After a year of skyrocketing price gains, in many places the market has recovered to prices that are close to where they were pre-recession. While some have feared that this is the sign of a new bubble, this jump in prices is a correction for prices that dropped significantly during the housing bust. Now that this correction has taken place, we are likely to see more moderate price increases and a normalization in the market with increases averaging 3-5%.
Thanks to extreme measures taken by the Federal Reserve to support the market by buying up government bonds and mortgage-backed securities, rates in 2012 and early 2013 were at historic lows. This won’t last forever, and an easing of QE3 will result in an increase in interest rates.

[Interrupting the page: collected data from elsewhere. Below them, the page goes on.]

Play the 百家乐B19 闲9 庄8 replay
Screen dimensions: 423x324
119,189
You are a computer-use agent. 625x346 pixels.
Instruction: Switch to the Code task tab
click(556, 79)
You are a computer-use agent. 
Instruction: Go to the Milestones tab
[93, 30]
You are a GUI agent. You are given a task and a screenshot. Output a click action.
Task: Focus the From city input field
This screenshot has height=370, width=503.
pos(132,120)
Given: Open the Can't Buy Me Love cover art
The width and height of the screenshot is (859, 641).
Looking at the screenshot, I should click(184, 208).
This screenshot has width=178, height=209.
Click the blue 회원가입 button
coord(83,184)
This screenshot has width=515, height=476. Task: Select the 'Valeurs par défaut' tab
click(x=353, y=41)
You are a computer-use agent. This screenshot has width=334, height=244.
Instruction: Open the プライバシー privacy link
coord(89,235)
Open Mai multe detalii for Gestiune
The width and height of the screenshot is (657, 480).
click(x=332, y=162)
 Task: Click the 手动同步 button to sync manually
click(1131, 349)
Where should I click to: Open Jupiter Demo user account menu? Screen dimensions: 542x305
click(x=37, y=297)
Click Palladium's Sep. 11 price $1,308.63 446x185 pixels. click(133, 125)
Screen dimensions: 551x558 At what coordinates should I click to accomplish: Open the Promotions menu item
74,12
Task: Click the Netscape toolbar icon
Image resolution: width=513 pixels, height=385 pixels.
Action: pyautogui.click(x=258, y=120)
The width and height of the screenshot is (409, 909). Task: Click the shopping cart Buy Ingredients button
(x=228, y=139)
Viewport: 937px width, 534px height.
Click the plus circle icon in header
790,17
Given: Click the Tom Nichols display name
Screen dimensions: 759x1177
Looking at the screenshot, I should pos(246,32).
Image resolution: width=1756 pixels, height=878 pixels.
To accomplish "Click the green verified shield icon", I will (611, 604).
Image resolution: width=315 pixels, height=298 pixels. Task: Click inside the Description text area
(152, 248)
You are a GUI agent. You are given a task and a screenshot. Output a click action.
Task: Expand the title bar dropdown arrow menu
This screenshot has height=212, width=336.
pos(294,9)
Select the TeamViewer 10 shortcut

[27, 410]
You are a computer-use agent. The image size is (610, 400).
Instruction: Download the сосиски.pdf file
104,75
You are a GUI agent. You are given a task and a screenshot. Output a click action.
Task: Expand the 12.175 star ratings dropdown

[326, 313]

As the Fed begins to raise rates, the National Association of Realtors is forecasting 30-year rates to jump to 5.4% by the end of 2014.
There has been an inventory shortage in many markets across the US, which has fueled home prices and resulted in a sellers market. With many people waiting to sell so their home prices can recover, an easing of restrictions in the mortgage market, and improved consumer confidence, people looking to move-up in the real estate market will once again begin putting their homes up for sale, and inventory will loosen.
Early in the summer there had been fears of shadow foreclosures that would surge onto the market and continue to keep housing prices down, stopping the recovery in its tracks. This did not end up coming to fruition, and distressed sales continue to make up a smaller share of the overall residential sales. Just 12% of sales in September were reported as distressed sales, and the NAR projects that distressed sales will fall to about 8% of market-share by the end of 2014.